We detected no correlations among the character states of the three call traits. This suggests that the neural changes underlying these character states were independent from each other. Accordingly, there are species with a single derived call trait and others with multiple derived traits (N. affinis: double pulses & slow pulse rate; N. triops: double pulses & discontinuous calls).

Female call recognition mechanisms have been characterized by identifying which combination of call parameters were attractive for females of numerous species (review in 14). In species with ancestral call pattern, female recognition relies on the absence of detectable silent intervals: gaps longer than a few ms render the calls unattractive17. No specific AM besides the absence of gaps was required. This mechanism occurs in all species with the ancestral call (N. robustus17, N. palustris, N. punctipes; Schul, unpublished data) tested so far. Species with discontinuous calls and the ancestral fast single pulse pattern used the same recognition mechanism to detect pulse pattern, in addition to a verse pattern recognizer25,49. Surprisingly, even two species with the derived double pulse pattern (N. retusus, N. maxillosus) continue to use the ancestral mechanism to recognize the pulse pattern, and, accordingly, exhibit no preference between conspecific and ancestral (= single pulse) pattern18. Three species with double pulses had call recognition mechanisms that distinctly differed from the ancestral state and from each other17,26,40. One species with slow pulse rate (N. ensiger) had another, distinctly different pulse pattern recognizer42.

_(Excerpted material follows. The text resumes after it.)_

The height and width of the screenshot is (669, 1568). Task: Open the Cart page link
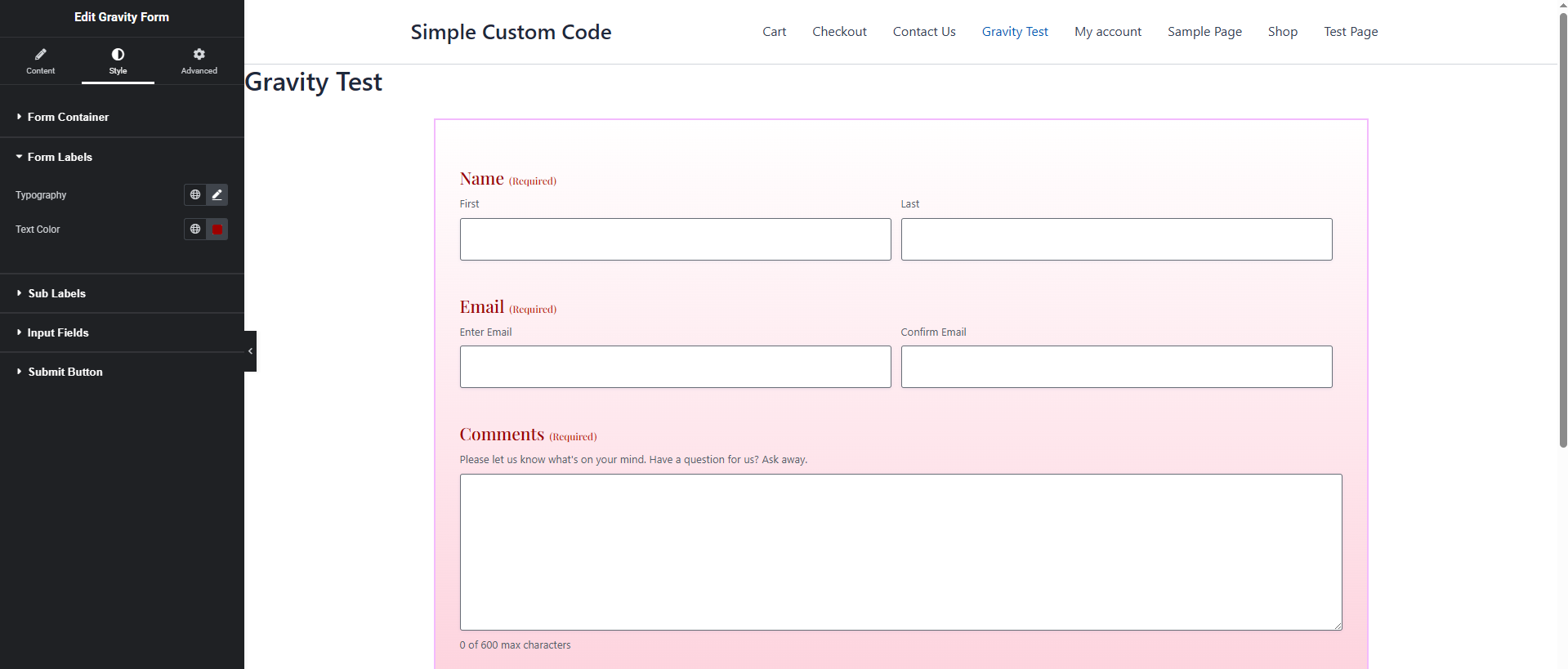tap(774, 32)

We and others1,15 found an interesting distribution of derived call traits across habitats. Up to four species occur within one habitat and can be heard at the same time; a fifth species may occur asynchronously, during a different season or time of day. Among the four synchronously signaling species is one with the ancestral call pattern, and one for each derived call state. For example, in central Missouri, N. robustus (ancestral state), N. bivocatus (double pulses), N. ensiger (slow pulse rate) and N. nebrascensis (discontinuous) signal simultaneously; N. retusus occurs and signals later in the season. In Trinidad, a similar acoustic community is composed of different species: N. punctipes (ancestral), N. triops (double pulses), N. saturatus (discontinuous), N. affinis (slow pulse rate) and N. maxillosus (different activity period, later at night). Accordingly, pairs of sibling species have similar calls, if they do not co-occur (e.g. N. palustris occurs in temperate North America, N. punctipes in Central America and Caribbean; N. melanorhinus is limited to salt marshes, where N. robustus does not occur). Groups of closely related species that occur sympatrically have diverse call types.

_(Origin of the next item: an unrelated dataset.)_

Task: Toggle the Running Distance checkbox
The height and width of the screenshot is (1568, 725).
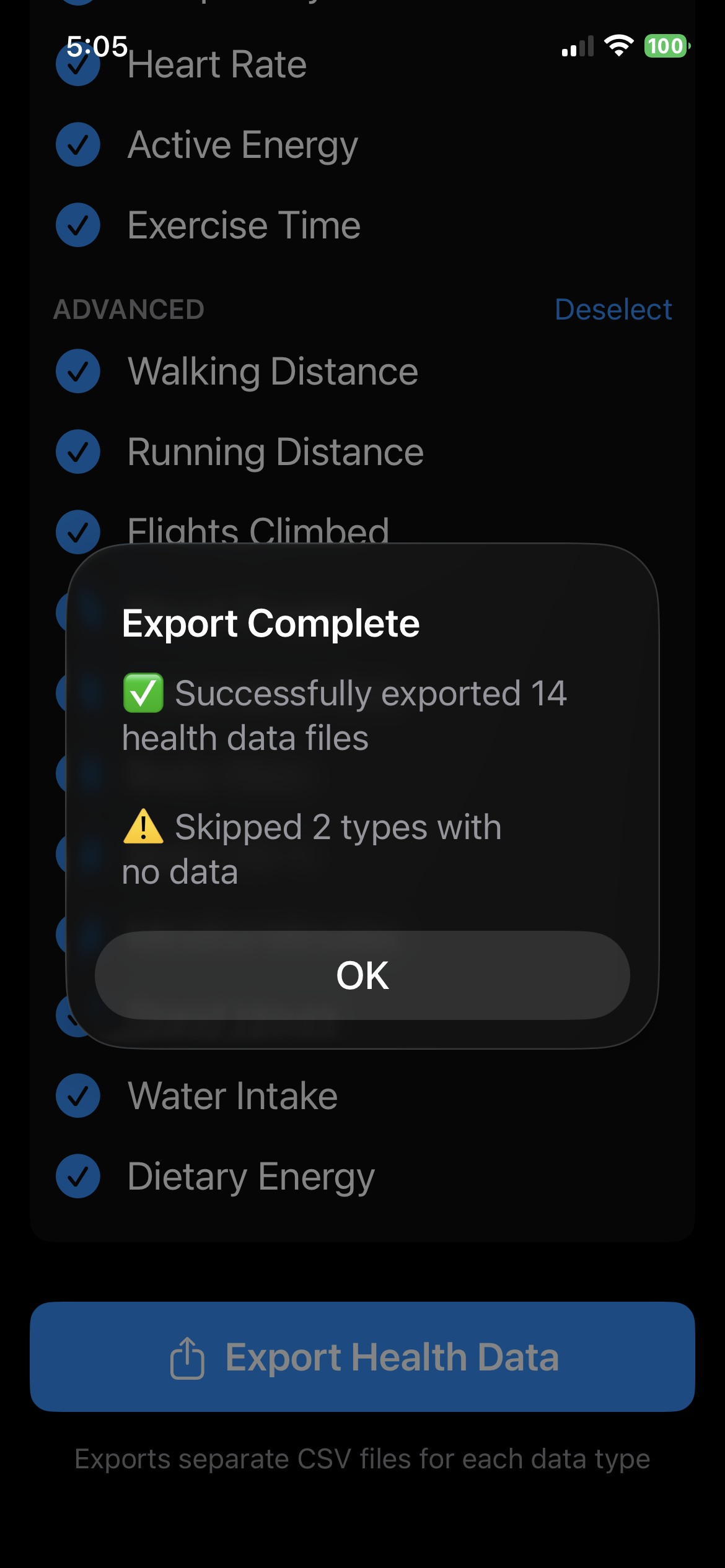Action: (78, 452)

Replicated evolution among species communities, such as the pattern of derived call traits in Neonocephalus, is a key feature of adaptive radiations50. The pattern in Neoconocephalus suggests that the call diversity and the ability to discriminate among them limits the number of species at each locale. Despite the large quantitative differences within the derived call traits (e.g. chirp durations), two species with the same derived trait do not co-occur. The only exception that we are aware of is N. triops and N. affinis, which are both double pulsed. However their calls also differ in call structure and pulse rate (Table 1), so they do not occupy the same acoustic niche. These acoustic communities suggest that the sensory processing of the calls plays an important role in the stabilization of derived call traits.

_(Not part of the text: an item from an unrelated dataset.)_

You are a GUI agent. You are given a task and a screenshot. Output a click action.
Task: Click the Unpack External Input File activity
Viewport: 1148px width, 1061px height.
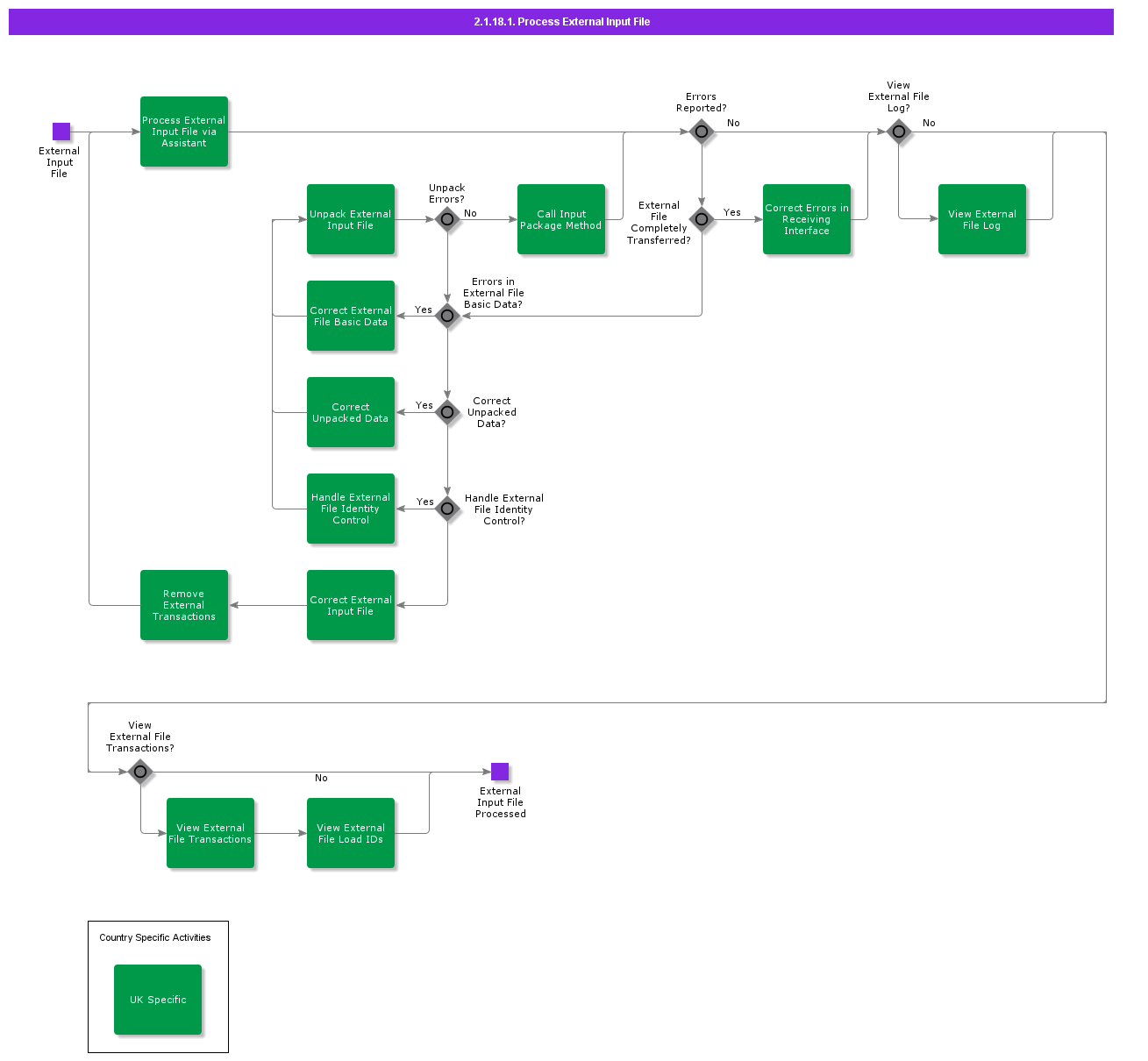[x=350, y=219]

The question of which evolutionary mechanisms drive the diversification of the communication in Neoconocephalus cannot be clearly resolved at this time. We have argued, based on physiological, ecological, and phylogenetic data, that genetic drift might play an important role in call diversification14. Data on the age of this group and the derived call traits as well as additional physiological data might inform this question in the future.

Competing Interests

The authors have declared that no competing interests exist.